Emsal Mahkeme Kararı İstanbul Bölge Adliye Mahkemesi 13. Hukuk Dairesi 2018/1167 E. 2018/846 K. 26.09.2018 T.

Görüntülediğiniz mahkeme kararı kesinleşmiş bir karardır.

T.C.
İSTANBUL
BÖLGE ADLİYE MAHKEMESİ
13. HUKUK DAİRESİ
DOSYA NO: 2018/1167
KARAR NO : 2018/846
T Ü R K M İ L L E T İ A D I N A
İ S T İ N A F K A R A R I
İNCELENEN KARARI VEREN
MAHKEME : BAKIRKÖY 7. ASLİYE TİCARET MAHKEMESİ
TARİHİ : 29/06/2018 Tarihli Ara Karar
DOSYA NUMARASI: 2018/393 Esas ( Derdest Dava Dosyası )
TALEP : İHTİYATİ TEDBİR- KAYYIM ATANMASI TALEBİ
KARAR TARİHİ : 26/09/2018
TARAFLARIN İDDİA VE SAVUNMALARININ ÖZETİ:
Davacı vekili dava dilekçesinde özetle; müvekkilinin 09.05.2016 tarihinde şirket hissedarları … ve …’ den ayrı ayrı şirket paylarını devralarak davalı şirketin % 50 hissedarı olduğunu, söz konusu devrin Üsküdar .. noterliği’ nin 09.05.2016 tarihli … yevmiye ve … yevmiye numaralı Limited Şirket Pay Devri Sözleşmeleri ile gerçekleştiğini, müvekkilince devir alınan hisseler sonrasında davalı şirket hissedarlarınca ilgili devir işleminin tescil ve ilan edilmediğini, bunun üzerine kendileri tarafından Beyoğlu 57. Noterliği’ nin 16 Mayıs 2016 tarihli ve 10656 yevmiye sayılı ihtarnamesinin keşide edildiğini ve müvekkilin taraf olduğu pay devri ihtarnamenin tebliği sonrasında ancak 14 Haziran 2016 tarihinde yapılabildiğini,
Müvekkilince davalı şirketin feshi için Bakırköy 5. Asliye Ticaret Mahkemesi’ nin 2017/340 Esas sayılı dosyasının ikame edildiğini, Yerel Mahkemece davanın reddine karar verildiğini ilgili kararın istinaf incelemesi aşamasında olduğunu, kendileri tarafından bu defa ilgili dava tarihinden sonra ortaya çıkan yeni vaka ve deliller sebebiyle tekrar Mahkemeye başvurma zarureti hasıl olduğunu, öncelikle şirkete yönetim kayyumu atanmasını devamında davanın kabulü ile şirketin feshine karar verilmesini, aksi takdirde müvekkilinin ortaklıktan ayrılmasına karar verilmesini talep etmiştir.
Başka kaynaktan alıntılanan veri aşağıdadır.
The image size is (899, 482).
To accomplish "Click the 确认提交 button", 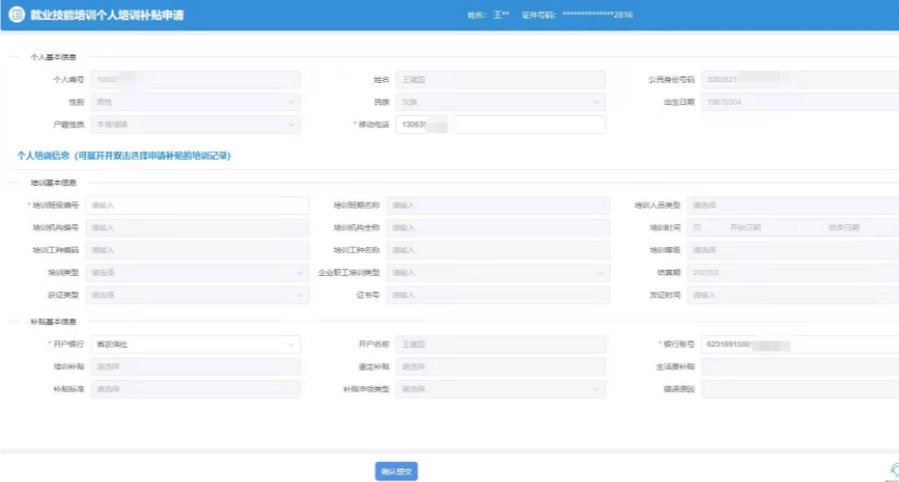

İLK DERECE MAHKEMESİNİN KARARININ ÖZETİ:
Bakırköy 7. Asliye Ticaret Mahkemesi’ nin 29/06/2018 tarihli ara kararı ile; ” … ihtiyati tedbir kararı verebilmek için hâkimin somut sebep göstermesi ve ihtiyati tedbir kararının haklılığını ortaya koyacak delil değerlendirmesi yapması ve yaklaşık ispat ölçüsüne yaklaşması gerekli olup haklılık konusunda yaklaşık ispat ölçüsü kriterine uyulmadığı gibi davanın niteliği gereği konunun yargılamayı gerektirdiği anlaşılmış, ihtiyati tedbir talebinin reddine karar verilmesi gerektiği … ” gerekçeleri ile; ” Davacı vekilinin davalı şirkete yönetim kayyımı atanması talebinin reddine, … ” karar verilmiş ve verilen red kararına karşı davacı vekili tarafından istinaf kanun yoluna başvurulmuştur.
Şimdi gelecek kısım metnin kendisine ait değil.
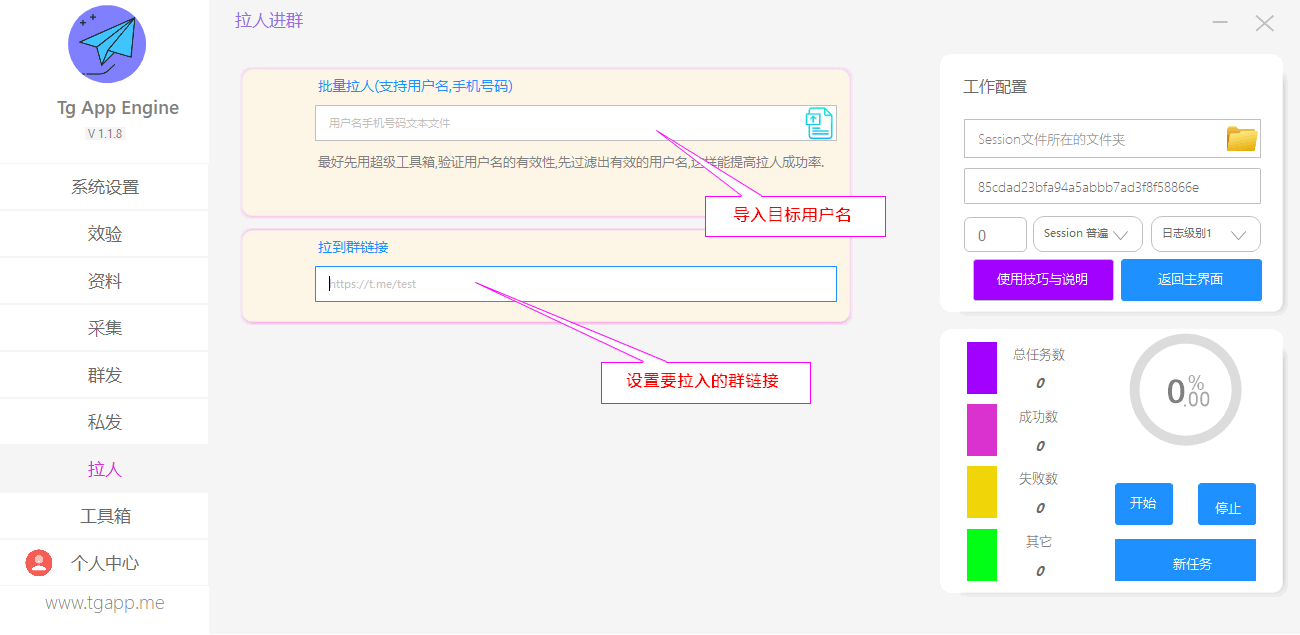Click the circular progress percentage indicator
The image size is (1300, 635).
1185,390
İLERİ SÜRÜLEN İSTİNAF SEBEPLERİ:
Davacı vekili istinaf dilekçesinde özetle;
Yerel Mahkeme tarafından verilen red kararının hukuka ve kanunlara aykırı olduğunu,
Davalı şirkete yönetim kayyumu atanması taleplerinin gerekçesiz olarak reddedildiğini, yerel mahkemenin ara kararında tedbir kararı verilebilmesi için kanunda belirtilen koşullar anılmış ise de somut olayda bildirdikleri hususlar ve delilleri değerlendirilmeksizin karar verildiğini ve verilen red kararının kaldırılması gerektiğini,
Gerek yerel mahkemenin red kararında alıntı yaptığı gerek TTK amir hükümleri uyarınca şirket müdürünün imzasının taklit edildiği bir şirketin yaptığı yapacağı tüm eylemlerin müvekkil yönünden telafisi imkansız olayları doğurabilir nitelikte olduğunu, müvekkilinin böylesine bir şirkette yapılan, yapılmış, yapılacak işlemlerin kendisini de bağlayacağı açıkken ve kendisini korumaya yönelik talep ettiği yönetim kayyumu talebinin hangi gerekçe ile reddedildiğinin mutlak suretle açıklanması gerektiğini,
Davalı şirketin son genel kurulunu 2016 yılında yaptığını, yalnızca genel kurulun yapılmamış olmasının dahi başlı başına ortaklıktan çıkarılma/ şirketin feshi sebebiyken Yerel Mahkemenin halen somut delil arayış çabasının anlaşılamadığını,
Tüm bunların yanında müvekkilinin bilgi alma ve inceleme hakkının kasıtlı olarak engellenmekte olduğunu, müvekkilinin tüm inceleme ve bilgi alma taleplerinin reddedildiğini, Genel Kurul dahi yapmayan davalı şirketin müvekkilinin inceleme ve bilgi alma taleplerine cevap dahi vermediğini beyanla;
Bakırköy 7. Asliye Ticaret Mahkemesi’ nin 2018/393 Esas sayılı dosyasından 29.06.2018 tarihinde verilen, davalı şirkete yönetim kayyımı atanması taleplerinin reddine dair verilen kararın istinaf incelemesi neticesinde kaldırılmasına ve davalı şirkete yönetim kayyımı atanmasına karar verilmesini talep etmiştir.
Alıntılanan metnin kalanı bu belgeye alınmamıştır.